At Northwestern University, I am a NIH Ruth L. Kirschstein National Research Service Award Postdoctoral Fellow in the Multidisciplinary Training Program in Digital Mental Health, funded by the T32 Institutional Grant at the NIH. Yes, I realize that’s a lot of words, so I will take this blog post to break that down a little bit. This is especially foreign for HCI scholars, where postdocs are mostly funded under project grants.

What is the T?

In the medical sciences, such as Psychology, it seems that additional training after earning a PhD via a postdoc is much more the norm than it is in fields such as HCI (although with the academic job market being what it is, postdocs are just becoming more common across the board). NIH has a number of grants for scholars to apply to at the various stages of their careers. Briefly, these are:

  • Training Grants such as the K and T
  • R
  • P50

They even have a handy infographic of how this breaks down over a career.

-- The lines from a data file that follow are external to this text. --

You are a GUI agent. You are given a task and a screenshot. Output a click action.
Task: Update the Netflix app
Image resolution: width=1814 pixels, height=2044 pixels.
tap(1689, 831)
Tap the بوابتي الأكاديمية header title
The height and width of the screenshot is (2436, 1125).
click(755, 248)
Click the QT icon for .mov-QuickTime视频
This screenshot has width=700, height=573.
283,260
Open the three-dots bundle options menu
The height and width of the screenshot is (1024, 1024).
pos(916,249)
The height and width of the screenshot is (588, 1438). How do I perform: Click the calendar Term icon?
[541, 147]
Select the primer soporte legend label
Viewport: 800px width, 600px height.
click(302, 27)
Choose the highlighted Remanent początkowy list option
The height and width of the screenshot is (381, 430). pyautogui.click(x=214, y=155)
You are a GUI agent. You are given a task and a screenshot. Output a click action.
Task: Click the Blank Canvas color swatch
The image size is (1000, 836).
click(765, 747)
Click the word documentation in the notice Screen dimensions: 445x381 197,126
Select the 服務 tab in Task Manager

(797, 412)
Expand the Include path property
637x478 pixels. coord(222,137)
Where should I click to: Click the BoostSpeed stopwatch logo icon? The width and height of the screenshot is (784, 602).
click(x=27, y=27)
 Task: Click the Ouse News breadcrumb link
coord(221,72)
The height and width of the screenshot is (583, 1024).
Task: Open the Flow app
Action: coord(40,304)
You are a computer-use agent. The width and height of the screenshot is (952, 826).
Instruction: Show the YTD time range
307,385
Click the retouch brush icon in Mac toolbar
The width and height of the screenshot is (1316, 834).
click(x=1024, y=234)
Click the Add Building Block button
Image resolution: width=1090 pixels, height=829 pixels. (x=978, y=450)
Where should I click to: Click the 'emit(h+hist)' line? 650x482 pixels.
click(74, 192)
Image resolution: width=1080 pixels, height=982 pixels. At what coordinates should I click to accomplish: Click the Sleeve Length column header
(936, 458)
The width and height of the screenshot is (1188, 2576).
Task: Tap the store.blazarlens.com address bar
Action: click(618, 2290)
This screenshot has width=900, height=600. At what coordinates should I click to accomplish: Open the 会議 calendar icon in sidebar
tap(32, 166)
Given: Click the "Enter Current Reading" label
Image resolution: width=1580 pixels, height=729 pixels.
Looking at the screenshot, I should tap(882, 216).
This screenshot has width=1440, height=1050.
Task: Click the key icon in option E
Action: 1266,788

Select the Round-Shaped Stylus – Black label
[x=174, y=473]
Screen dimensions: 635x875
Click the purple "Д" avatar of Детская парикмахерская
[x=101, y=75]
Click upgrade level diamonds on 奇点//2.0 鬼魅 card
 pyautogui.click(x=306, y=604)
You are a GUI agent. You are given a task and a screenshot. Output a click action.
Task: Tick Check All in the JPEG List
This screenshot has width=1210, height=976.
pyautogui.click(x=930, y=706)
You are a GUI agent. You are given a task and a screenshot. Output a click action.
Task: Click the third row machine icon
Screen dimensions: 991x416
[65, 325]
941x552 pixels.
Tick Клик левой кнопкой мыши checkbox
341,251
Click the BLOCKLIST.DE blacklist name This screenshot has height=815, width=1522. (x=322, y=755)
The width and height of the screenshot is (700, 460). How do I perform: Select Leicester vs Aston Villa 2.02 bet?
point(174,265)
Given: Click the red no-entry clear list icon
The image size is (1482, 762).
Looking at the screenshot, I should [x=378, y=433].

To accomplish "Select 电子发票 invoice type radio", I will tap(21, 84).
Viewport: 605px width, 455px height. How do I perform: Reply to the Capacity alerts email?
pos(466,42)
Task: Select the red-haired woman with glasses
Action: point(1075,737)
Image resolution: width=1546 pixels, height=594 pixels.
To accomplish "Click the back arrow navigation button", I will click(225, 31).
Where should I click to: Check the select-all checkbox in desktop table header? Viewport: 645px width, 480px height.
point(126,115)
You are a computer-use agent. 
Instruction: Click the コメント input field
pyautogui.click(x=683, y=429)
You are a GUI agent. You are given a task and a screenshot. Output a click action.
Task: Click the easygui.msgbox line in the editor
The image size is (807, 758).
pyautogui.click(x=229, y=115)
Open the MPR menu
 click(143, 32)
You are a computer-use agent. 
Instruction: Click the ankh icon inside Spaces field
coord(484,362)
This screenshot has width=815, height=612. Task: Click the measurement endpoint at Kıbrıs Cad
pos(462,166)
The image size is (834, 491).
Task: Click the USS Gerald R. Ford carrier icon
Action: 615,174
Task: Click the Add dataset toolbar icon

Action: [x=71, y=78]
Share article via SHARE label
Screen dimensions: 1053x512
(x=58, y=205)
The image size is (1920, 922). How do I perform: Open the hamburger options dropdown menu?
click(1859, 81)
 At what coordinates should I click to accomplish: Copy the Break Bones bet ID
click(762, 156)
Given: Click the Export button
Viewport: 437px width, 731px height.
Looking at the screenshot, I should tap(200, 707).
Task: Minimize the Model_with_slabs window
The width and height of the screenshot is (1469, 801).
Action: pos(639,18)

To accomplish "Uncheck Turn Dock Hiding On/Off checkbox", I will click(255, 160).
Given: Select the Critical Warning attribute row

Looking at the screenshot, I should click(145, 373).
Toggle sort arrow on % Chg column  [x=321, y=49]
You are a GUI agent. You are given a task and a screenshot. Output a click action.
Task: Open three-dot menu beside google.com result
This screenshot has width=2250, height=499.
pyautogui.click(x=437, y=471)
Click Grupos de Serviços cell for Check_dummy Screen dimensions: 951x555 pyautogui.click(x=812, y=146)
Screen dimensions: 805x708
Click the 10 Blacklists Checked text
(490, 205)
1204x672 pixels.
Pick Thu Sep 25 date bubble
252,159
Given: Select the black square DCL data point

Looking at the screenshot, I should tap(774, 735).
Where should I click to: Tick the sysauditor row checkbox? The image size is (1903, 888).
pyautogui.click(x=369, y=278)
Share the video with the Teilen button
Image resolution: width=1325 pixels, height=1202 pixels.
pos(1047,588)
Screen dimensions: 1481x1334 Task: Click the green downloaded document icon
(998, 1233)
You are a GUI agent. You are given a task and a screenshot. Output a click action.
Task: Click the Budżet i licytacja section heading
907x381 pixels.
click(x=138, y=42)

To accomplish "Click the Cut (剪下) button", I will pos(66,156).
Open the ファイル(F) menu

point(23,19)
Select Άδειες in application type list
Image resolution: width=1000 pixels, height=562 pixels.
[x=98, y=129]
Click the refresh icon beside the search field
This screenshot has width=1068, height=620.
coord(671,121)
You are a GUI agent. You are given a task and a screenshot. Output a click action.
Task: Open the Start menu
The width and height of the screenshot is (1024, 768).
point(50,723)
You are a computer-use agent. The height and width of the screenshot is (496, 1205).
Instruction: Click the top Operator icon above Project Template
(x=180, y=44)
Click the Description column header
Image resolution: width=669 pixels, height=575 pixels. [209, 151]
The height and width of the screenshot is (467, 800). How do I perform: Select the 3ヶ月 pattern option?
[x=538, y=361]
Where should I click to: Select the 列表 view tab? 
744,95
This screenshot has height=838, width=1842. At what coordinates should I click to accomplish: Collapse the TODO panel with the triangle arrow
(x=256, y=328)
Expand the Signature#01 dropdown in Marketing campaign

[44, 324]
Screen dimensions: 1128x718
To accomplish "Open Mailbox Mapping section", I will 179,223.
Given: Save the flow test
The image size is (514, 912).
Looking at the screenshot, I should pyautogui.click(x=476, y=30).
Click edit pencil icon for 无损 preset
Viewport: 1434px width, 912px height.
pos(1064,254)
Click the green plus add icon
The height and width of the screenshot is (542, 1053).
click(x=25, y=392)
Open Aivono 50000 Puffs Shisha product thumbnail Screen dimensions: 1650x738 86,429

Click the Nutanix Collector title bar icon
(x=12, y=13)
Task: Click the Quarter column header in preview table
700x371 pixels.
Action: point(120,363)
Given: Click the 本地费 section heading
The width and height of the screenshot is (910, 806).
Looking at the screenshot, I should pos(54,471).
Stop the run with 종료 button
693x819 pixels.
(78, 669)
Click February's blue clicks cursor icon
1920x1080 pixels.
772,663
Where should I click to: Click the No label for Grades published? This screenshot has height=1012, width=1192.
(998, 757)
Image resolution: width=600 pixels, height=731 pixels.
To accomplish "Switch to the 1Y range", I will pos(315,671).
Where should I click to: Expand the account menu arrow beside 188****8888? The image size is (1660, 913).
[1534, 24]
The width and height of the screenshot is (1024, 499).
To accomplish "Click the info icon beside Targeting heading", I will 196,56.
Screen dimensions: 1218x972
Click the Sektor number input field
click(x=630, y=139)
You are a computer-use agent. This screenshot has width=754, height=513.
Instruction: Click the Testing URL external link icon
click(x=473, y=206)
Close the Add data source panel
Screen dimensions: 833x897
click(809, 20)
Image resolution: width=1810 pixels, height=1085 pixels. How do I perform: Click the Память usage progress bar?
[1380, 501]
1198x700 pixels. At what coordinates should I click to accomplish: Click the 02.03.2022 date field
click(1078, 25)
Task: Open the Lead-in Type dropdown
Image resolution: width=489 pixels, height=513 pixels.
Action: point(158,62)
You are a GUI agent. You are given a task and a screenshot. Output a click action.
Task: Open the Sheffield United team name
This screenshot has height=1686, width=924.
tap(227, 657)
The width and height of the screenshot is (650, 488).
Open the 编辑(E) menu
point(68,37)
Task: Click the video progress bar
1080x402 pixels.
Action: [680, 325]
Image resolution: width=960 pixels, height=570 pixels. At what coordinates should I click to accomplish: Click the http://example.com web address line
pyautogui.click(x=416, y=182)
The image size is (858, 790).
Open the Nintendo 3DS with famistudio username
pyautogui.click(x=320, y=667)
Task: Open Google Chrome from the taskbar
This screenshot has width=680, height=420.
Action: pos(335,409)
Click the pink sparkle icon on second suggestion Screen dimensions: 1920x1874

https://www.nidcd.nih.gov/training/awards

Basically, the grants are set up such that when you graduate with your PhD, you have a T lined up to do for up to 3 years. Then, while working in the T, you are applying to your K. The K then gives additional mentorship and training years as you transition into independent faculty. Finally, as you advance in your career, you are well-set up to apply to larger grants, such as the R01.

The T32, specifically, are training grants that include research activities with mentors, as well as training in grant writing, publishing, and career planning. Teaching is not an expected part of early career training, under these programs.

So, what’s an HCI scholar doing in a T?

As a part of the Multidisciplinary Training Program in Digital Mental Health, I am on an interdisciplinary team of researchers from Psychology and Human-Computer Interaction (HCI). Not only am I working with two mentors, one from Psychology (David Mohr) and another from HCI (Madhu Reddy), but also with 3 other postdoc trainees.

Two of the postdocs are from fields in Behavioral Health and two of us are HCI-oriented. We are then able to cross-train each other in our respective disciplines. We are also working closely together on projects, often with a Behavioral Health lead and an HCI lead. This gives us a chance to learn enough of another discipline to work on these projects, have some publications in venues appropriate to each field, and widen our breadth of our research.

This training grant is also an opportunity to know our own discipline more deeply by having to teach outsiders some of the nuances and our language. This has been especially enlightening to compare publication cultures, with HCI being a field that values our conference papers as compared to Behavioral Health, which is journal-oriented.

This postdoc fellowship has been a unique experience for me, as an HCI scholar. I am learning how to work on interdisciplinary teams, find common ground, and bridge our scholarly work in order to meet our shared goals.

Rolling chairs in front of a blank projector screen.